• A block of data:
▽

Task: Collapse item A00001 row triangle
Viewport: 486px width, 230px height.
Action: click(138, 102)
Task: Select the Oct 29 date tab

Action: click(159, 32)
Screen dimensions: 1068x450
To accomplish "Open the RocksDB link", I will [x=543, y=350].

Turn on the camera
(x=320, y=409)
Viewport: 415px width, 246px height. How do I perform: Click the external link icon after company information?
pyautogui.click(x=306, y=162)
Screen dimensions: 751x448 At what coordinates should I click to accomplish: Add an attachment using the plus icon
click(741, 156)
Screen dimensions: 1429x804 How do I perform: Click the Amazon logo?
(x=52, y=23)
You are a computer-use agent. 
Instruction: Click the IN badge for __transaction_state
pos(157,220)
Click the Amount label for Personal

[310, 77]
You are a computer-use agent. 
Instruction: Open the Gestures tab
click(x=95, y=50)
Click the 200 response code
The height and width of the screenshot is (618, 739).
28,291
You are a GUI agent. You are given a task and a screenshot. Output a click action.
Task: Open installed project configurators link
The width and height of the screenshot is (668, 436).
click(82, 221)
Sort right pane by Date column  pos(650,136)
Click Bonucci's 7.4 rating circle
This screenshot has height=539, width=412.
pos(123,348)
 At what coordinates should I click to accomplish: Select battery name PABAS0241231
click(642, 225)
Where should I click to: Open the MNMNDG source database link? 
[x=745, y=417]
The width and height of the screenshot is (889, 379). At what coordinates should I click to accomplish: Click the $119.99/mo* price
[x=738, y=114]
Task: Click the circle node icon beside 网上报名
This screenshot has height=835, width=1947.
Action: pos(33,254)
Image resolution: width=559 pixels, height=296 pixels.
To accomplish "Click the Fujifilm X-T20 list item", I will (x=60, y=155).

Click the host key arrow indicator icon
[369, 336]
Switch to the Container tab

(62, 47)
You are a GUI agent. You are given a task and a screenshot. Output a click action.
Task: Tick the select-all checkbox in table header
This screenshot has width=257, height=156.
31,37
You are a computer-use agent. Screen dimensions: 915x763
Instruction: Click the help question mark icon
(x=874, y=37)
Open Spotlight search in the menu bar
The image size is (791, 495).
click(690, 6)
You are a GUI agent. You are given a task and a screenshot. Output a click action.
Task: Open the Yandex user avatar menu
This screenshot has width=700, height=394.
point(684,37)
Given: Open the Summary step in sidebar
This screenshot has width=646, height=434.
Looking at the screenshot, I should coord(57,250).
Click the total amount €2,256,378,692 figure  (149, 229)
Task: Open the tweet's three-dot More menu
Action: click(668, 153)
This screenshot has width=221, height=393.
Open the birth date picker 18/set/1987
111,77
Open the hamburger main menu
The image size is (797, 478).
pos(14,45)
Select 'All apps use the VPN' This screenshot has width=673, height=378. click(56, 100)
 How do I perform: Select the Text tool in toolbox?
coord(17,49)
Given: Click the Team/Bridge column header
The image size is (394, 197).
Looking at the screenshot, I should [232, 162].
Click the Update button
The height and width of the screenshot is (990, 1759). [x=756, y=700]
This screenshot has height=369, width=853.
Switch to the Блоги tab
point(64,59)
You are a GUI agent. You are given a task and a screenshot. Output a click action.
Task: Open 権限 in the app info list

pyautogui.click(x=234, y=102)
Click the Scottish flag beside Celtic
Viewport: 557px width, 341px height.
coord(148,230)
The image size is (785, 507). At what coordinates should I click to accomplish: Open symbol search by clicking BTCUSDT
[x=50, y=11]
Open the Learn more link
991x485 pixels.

△

• YOUR INSTRUCTIONS: Please copy out every row above, word for word.

• EXERCISE SOLUTION:
Task: Collapse item A00001 row triangle
Viewport: 486px width, 230px height.
Action: click(138, 102)
Task: Select the Oct 29 date tab

Action: click(159, 32)
Screen dimensions: 1068x450
To accomplish "Open the RocksDB link", I will [x=543, y=350].

Turn on the camera
(x=320, y=409)
Viewport: 415px width, 246px height. How do I perform: Click the external link icon after company information?
pyautogui.click(x=306, y=162)
Screen dimensions: 751x448 At what coordinates should I click to accomplish: Add an attachment using the plus icon
click(741, 156)
Screen dimensions: 1429x804 How do I perform: Click the Amazon logo?
(x=52, y=23)
You are a computer-use agent. 
Instruction: Click the IN badge for __transaction_state
pos(157,220)
Click the Amount label for Personal

[310, 77]
You are a computer-use agent. 
Instruction: Open the Gestures tab
click(x=95, y=50)
Click the 200 response code
The height and width of the screenshot is (618, 739).
28,291
You are a GUI agent. You are given a task and a screenshot. Output a click action.
Task: Open installed project configurators link
The width and height of the screenshot is (668, 436).
click(82, 221)
Sort right pane by Date column  pos(650,136)
Click Bonucci's 7.4 rating circle
This screenshot has height=539, width=412.
pos(123,348)
 At what coordinates should I click to accomplish: Select battery name PABAS0241231
click(642, 225)
Where should I click to: Open the MNMNDG source database link? 
[x=745, y=417]
The width and height of the screenshot is (889, 379). At what coordinates should I click to accomplish: Click the $119.99/mo* price
[x=738, y=114]
Task: Click the circle node icon beside 网上报名
This screenshot has height=835, width=1947.
Action: pos(33,254)
Image resolution: width=559 pixels, height=296 pixels.
To accomplish "Click the Fujifilm X-T20 list item", I will (x=60, y=155).

Click the host key arrow indicator icon
[369, 336]
Switch to the Container tab

(62, 47)
You are a GUI agent. You are given a task and a screenshot. Output a click action.
Task: Tick the select-all checkbox in table header
This screenshot has width=257, height=156.
31,37
You are a computer-use agent. Screen dimensions: 915x763
Instruction: Click the help question mark icon
(x=874, y=37)
Open Spotlight search in the menu bar
The image size is (791, 495).
click(690, 6)
You are a GUI agent. You are given a task and a screenshot. Output a click action.
Task: Open the Yandex user avatar menu
This screenshot has width=700, height=394.
point(684,37)
Given: Open the Summary step in sidebar
This screenshot has width=646, height=434.
Looking at the screenshot, I should coord(57,250).
Click the total amount €2,256,378,692 figure  (149, 229)
Task: Open the tweet's three-dot More menu
Action: click(668, 153)
This screenshot has width=221, height=393.
Open the birth date picker 18/set/1987
111,77
Open the hamburger main menu
The image size is (797, 478).
pos(14,45)
Select 'All apps use the VPN' This screenshot has width=673, height=378. click(56, 100)
 How do I perform: Select the Text tool in toolbox?
coord(17,49)
Given: Click the Team/Bridge column header
The image size is (394, 197).
Looking at the screenshot, I should [232, 162].
Click the Update button
The height and width of the screenshot is (990, 1759). [x=756, y=700]
This screenshot has height=369, width=853.
Switch to the Блоги tab
point(64,59)
You are a GUI agent. You are given a task and a screenshot. Output a click action.
Task: Open 権限 in the app info list

pyautogui.click(x=234, y=102)
Click the Scottish flag beside Celtic
Viewport: 557px width, 341px height.
coord(148,230)
The image size is (785, 507). At what coordinates should I click to accomplish: Open symbol search by clicking BTCUSDT
[x=50, y=11]
Open the Learn more link
991x485 pixels.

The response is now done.